+++ 読解用の文章 +++

【決算分析】株式会社テイツー(第35期:2024年3月〜2025年2月)

テイツーの実力と限界が露呈した決算

 企業概要

株式会社テイツーは、岡山を拠点とするリユース専門企業であり、書籍・トレカ・ゲーム・ホビーのリユース販売に加え、ECとBtoB領域にも進出している。

直営・FC合わせて170店舗超を展開し、TAYSなど独自のITツールを活用したオリジナル戦略を持つ。

 業績サマリー(第35期)

指標 金額 前期比・備考
売上高 364.8億円 +3.6% 増収
営業利益 9.1億円 ▲31.6% 減益
経常利益 9.2億円 ▲35.4% 減益
当期純利益 5.0億円 ▲11.8% 減益
営業CF +14.6億円 前年比大幅改善
投資CF ▲14.4億円 関係会社株取得等
自己資本比率 45.9% 前年比▲0.9pt

減益決算の実態

“拡大”と“利益の失速”の分岐点

  • 売上は増収継続(4期連続)ながらも、営業・経常・最終利益すべてが減益

  • 利益減少の主因は以下:

    • トレカ事業の粗利低下

    • 人件費・物流費などの販管費上昇

    • 積極的な出店・設備投資によるコスト増

  • 特別損失として減損損失1.54億円を計上、収益性の薄い資産が表面化した。

+++

**求められる作業**:
決算分析の文章によると、テイツーの第35期が増収にもかかわらず減益となった主な要因は何ですか。文章が挙げている要因をすべて、1〜3文で説明してください。 決算分析の文章だけを根拠にしてください。

+++ データ抜粋 +++

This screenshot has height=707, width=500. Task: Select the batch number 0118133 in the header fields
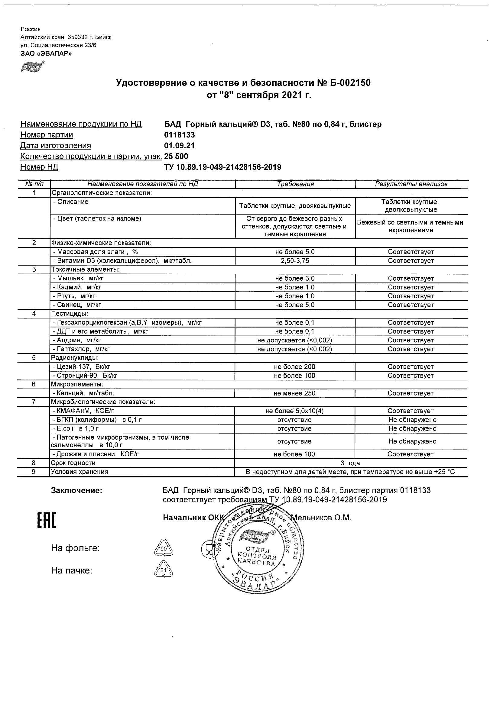click(x=179, y=135)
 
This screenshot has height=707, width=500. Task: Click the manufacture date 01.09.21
click(x=179, y=146)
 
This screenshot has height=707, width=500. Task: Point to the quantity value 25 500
click(x=176, y=157)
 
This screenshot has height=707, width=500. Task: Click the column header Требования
click(x=295, y=184)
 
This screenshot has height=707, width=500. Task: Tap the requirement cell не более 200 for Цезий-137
click(x=295, y=367)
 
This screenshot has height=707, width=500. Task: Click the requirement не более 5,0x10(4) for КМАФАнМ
click(x=294, y=411)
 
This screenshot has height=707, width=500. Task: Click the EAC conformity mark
click(x=47, y=520)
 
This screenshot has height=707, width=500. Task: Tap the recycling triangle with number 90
click(x=163, y=548)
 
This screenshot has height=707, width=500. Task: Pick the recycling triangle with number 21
click(x=163, y=571)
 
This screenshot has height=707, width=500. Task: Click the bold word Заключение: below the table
click(x=76, y=491)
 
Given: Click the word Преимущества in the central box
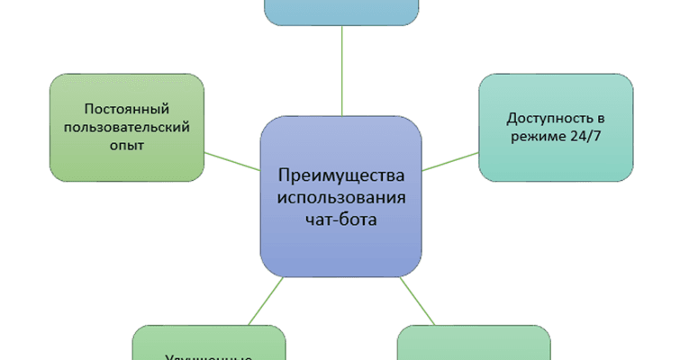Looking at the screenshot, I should (342, 175).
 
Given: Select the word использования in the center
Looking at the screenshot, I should (342, 197).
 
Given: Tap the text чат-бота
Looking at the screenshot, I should (342, 220).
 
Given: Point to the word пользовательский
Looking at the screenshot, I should (126, 127).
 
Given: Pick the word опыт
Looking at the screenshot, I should (126, 147).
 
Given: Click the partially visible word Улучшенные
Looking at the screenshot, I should (209, 356).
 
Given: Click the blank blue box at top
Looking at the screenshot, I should (342, 11).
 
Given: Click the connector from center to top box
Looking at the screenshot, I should (342, 72).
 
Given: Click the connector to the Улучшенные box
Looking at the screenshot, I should (267, 302).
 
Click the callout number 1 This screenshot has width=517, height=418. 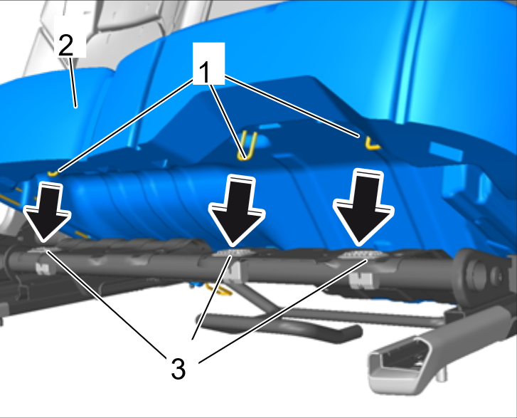pyautogui.click(x=205, y=73)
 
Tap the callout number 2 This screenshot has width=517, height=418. pyautogui.click(x=65, y=45)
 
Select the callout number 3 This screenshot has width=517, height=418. pyautogui.click(x=178, y=368)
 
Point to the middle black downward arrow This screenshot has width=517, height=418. pyautogui.click(x=236, y=210)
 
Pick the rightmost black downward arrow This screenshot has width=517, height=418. pyautogui.click(x=363, y=207)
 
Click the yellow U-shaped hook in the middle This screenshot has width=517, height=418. pyautogui.click(x=248, y=146)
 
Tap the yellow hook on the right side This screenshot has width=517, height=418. pyautogui.click(x=372, y=142)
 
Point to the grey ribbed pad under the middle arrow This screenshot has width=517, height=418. pyautogui.click(x=232, y=253)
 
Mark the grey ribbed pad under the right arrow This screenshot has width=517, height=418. pyautogui.click(x=361, y=254)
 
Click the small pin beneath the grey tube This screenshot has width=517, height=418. pyautogui.click(x=442, y=375)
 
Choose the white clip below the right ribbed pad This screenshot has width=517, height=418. pyautogui.click(x=361, y=280)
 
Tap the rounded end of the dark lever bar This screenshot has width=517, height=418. pyautogui.click(x=353, y=333)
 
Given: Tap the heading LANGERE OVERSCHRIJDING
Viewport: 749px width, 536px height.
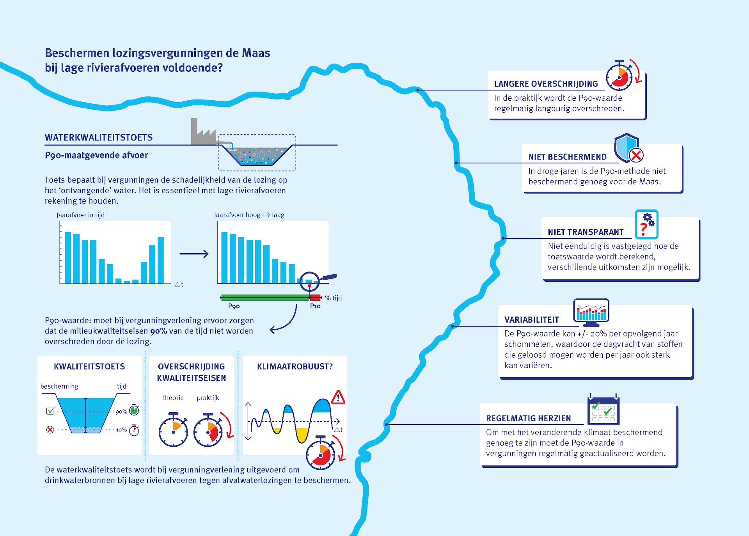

+++

**作業の出力**:
減益の主な要因は、トレカ事業の粗利低下、人件費や物流費などの販管費の上昇、積極的な出店と設備投資によるコストの増加の三つです。